August 3, 2008, 5:41 am CDT

handling mother and sister

I went to my mothers 70th birthday celebration that my oldest sister planned for her and i felt like such an outsider. I talked with relatives i have not seen in a while and that was great, but it seemed that my oldest sister took over and my mother all the time thinks she is so great and never recognizes me. My sister gave her a toast and my mother said,"i thank all of you for coming, and i especially thank and she said my sisters name.  I helped set up the party and my mom did not even mention me. Then my son was having fun with other kids and my sister says"oh, there are firetruck rides and i should take my son and the other kids to the firetruck rides. I told her my son did not want to go on the truck ride and she proceeded to tell me "that is what parents do" about the truck ride. It made me feel like dirt. Her and my mother spend every Friday night drinking wine together and i am always left out and i feel hurt and angry. To top it off that sister sat me down Friday night and tried to get along with me and we started talking about my flowers in front of my house (which are a memorial to my miscarried babies), She started saying that my miscarried babies were not really babies. I just walked out. I have an eleven year old son who is the love of my life, and she has two grown sons and my other sister has three sons. I feel like such a failure having just one son. I am sorry, i just had to get that out. I wish i could handle her and my mother better where they would see me for me. Thank You 
 
August 20, 2008, 4:56 pm CDT

dealing with my mom and family

Hi. I really need advice. I am dealing with a mother who undermines me with my son left and right and constantly puts down my mothering skills and thinks my sisters are the greatest. I then also deal with a husband who does nothing with our son including discipline which leaves me basically a single mother. I am a stay at home mom and love it and recently went back to school and am proud of myself. My mother said "oh, i hope you are not biting off more than you can chew when i went back. I applied for the financial aid and got it and passed my first few courses without her help. I also had three miscarriages in one year and a pituitary tumor removed. My oldest sister told me i should get over the loss of my babies because they were not real babies at 6 weeks, 6 weeks, and 8 weeks and i know they were. I was really hurt. I believe in myself and i wish i did not want their approval, but i would like it. I once would like to hear they are proud of who i am. Am i wrong? If i tell them i am angry, they accuse me of  "going off". I do not talk to one of my sisters because she called my son an animal with a swear word in front of the word animal and she refuses to apologize to us, so i do not speak to her and she is a social worker in a veterens hospital. I am sorry to be rambling on, i would appreciate some opinions on how to deal with them. Thank You
 
August 27, 2008, 11:45 pm CDT

Why can't I be left alone.

Hi. this problem has been going on for some time now, and I feel that it's wrong of me to say anything like, "just butt out or leave me alone".

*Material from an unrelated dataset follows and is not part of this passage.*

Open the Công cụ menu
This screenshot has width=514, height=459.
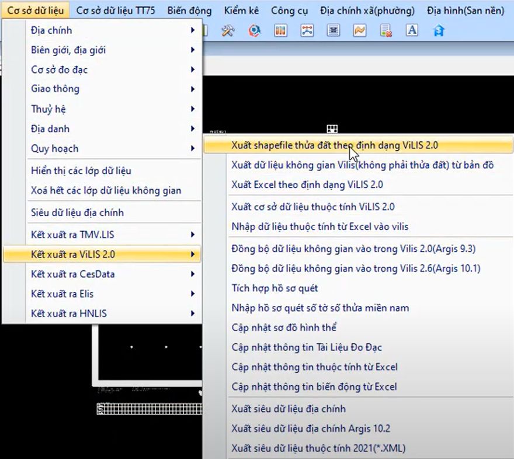click(290, 10)
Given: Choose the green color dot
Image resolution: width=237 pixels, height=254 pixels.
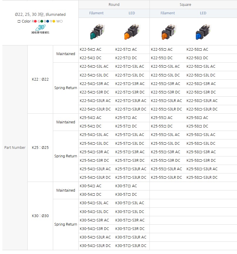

My brother works for a major firm and has 3 kids (2, 7& 11), a nice car and is divorced, but is seeing someone ( she works for a major firm as well has 2 kids, teens) They both have high paying jobs and most of the time want for nothing.

My husband makes a good salary and is capable of taking care of our little family. There's 3 of us. we have a car, outdated but it does what we need it to do. Our daughter is 11. I stopped working in 2003 after I got really sick and was told to prioritize by my doctor. I was over-worked, sleep deprived, stressed and didn't even spend time with my daughter. So I slowed down and things slowly began to make sense.

I had recently divorced and was just trying to plant my feet again. But for some reason I didn't want to go back to work for anyone. So I did a course and got a top award from it. It was my then best friend (my present husband) really got me into it, (computer graphics). Eventually we were married and have no other choice but to live with my family till we get a place. We have our little business at home. It doesn't make thousands per month but it's a passion and my husband still has his job of 13 years.

My brother (older), who lives next door has a problem with me not working out of the home. If I go over to talk to him about anything, it always leads to me not working. And I should be more than a HOUSE-WIFE. "You're just there" he says, "putting on weight and the business isn't picking up fast enough." He even brought it up in front of his g/friend. I felt sooo very embarrassed. I felt degraded as well. My brother keeps telling me that he is sure my husband wants me to work but is afraid to say it and hurt my feelings. I"ve spoken to my husband on many occasions about it and he still feels that if I want to go out to work, it's my choice and he supports me 100% no matter what I do. Once my health is great and I'm not stressed he's great.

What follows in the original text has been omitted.